The ultimate goal is to establish free, prior and informed consent as the foundational basis of federal relations with Indigenous Peoples. In doing so, we make the below recommendations, as a starting point, for the current administration:
- The adoption of free, prior and informed consent of Native Nations, traditional societies, ceremonial grounds, and Indigenous spiritual leaders as a principle that guides sacred places and cultural protection in policies, regulations, agencies, and the law.
- Equal distribution of authority in public lands management and administration with Native Nations, traditional societies, ceremonial grounds, and Indigenous spiritual leaders.

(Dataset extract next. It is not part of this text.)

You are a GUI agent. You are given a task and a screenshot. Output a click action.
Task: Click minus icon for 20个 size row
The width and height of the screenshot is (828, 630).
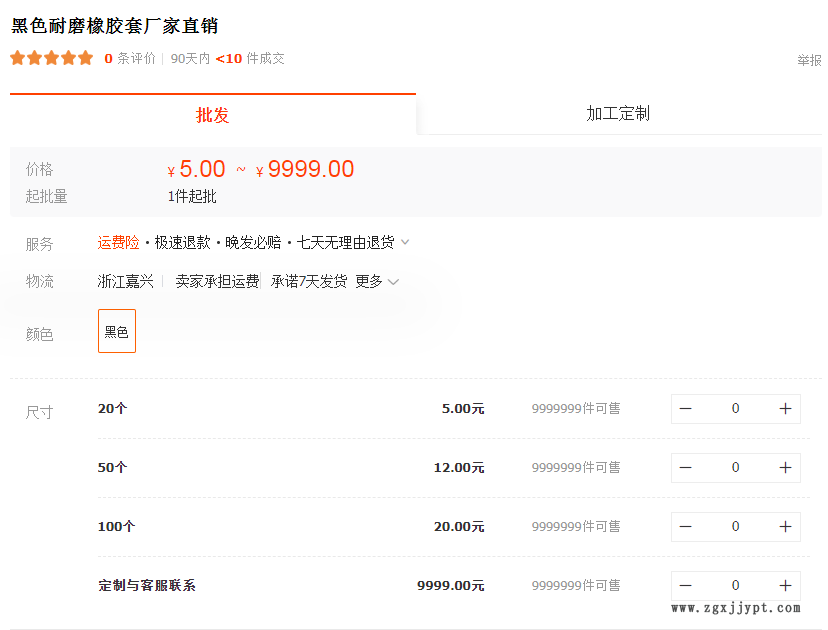tap(686, 409)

- The development of Indigenous data governance structures with the free, prior and informed consent of Native Nations, traditional societies, ceremonial grounds,
Indigenous spiritual leaders, and Indigenous Peoples to protect culturally sensitive information, Indigenous knowledge, and Indigenous intellectual and cultural property rights.
- Recognition of Native Nations, traditional societies, ceremonial grounds, Indigenous spiritual leaders, and Indigenous Peoples as experts of our own cultures, sacred places, burial places, and on all cultural matters.
- Honoring and upholding the treaty rights and inherent sovereignty of Native Nations.
- Acknowledgement that sacred lands and waterways have inherent and natural rights, and should have the same rights as a person.
- Enacting full protections for sacred places, including, but not limited to: Arctic National Wildlife Refuge, Bear Butte, Bears Ears, Black Hills, Coldwater Springs, Greater Chacoan Landscape, Mauna Kea, Menominee River & Sixty Islands Area, Missouri River, Nantucket Sound, Oak Flat & Apache Leap, Pipestone National Monument, San Francisco Peaks, Serpent Mound, Wind Cave National Park, and all other sacred places.
- Eliminate the threats to sacred places from pollution and harm, such as destructive practices from extractive industries, including: Back Forty Mine, Pebble Mine, Keystone XL Pipeline, Dakota Access Pipeline, Mariner East Pipeline, Rio Tinto, Enbridge Line 5 and Line 3 pipelines, Shasta Dam, Snake River Dams, and other harmful industry and practices to Indigenous sacred places.
- Investigate and stop the devastating effects that extractive industry development have on Indigenous women, including physical and sexual violence (rape, sexual assault, sexual assualt of minors, and sex trafficking), resulting from Man Camps and dramatic increases in population without sufficient law enforcement. Not only are these horrific crimes against women, but they violate the sanctity of our sacred places.
- Hold a meeting between Indigenous spiritual leaders and the President to discuss responsibilities and necessary actions for sacred places protection, global climate
- change, and racial justice.
- Update Executive Order 13175 to include: “free, prior and informed consent” of Native Nations, traditional societies, ceremonial grounds, and Indigenous spiritual leaders; require agency-wide education of Native Nations, Indigenous Peoples, and all laws that pertain to sacred places protection and repatriation; and require inter-agency and intra-agency coordination of federal laws pertaining to sacred places protection, repatriation, and Indigenous cultural practices.
These principles in sacred places protection are a beginning and certainly not exhaustive, as the experiences, testimonies, and recommendations of each Native Nation and its Peoples should be gathered in hearings on Sacred Places and Cultural Protections held throughout the United States with specific intent to uncover these atrocities, address racial injustice, and adopt Indigenous consent-based policies, practices, and laws.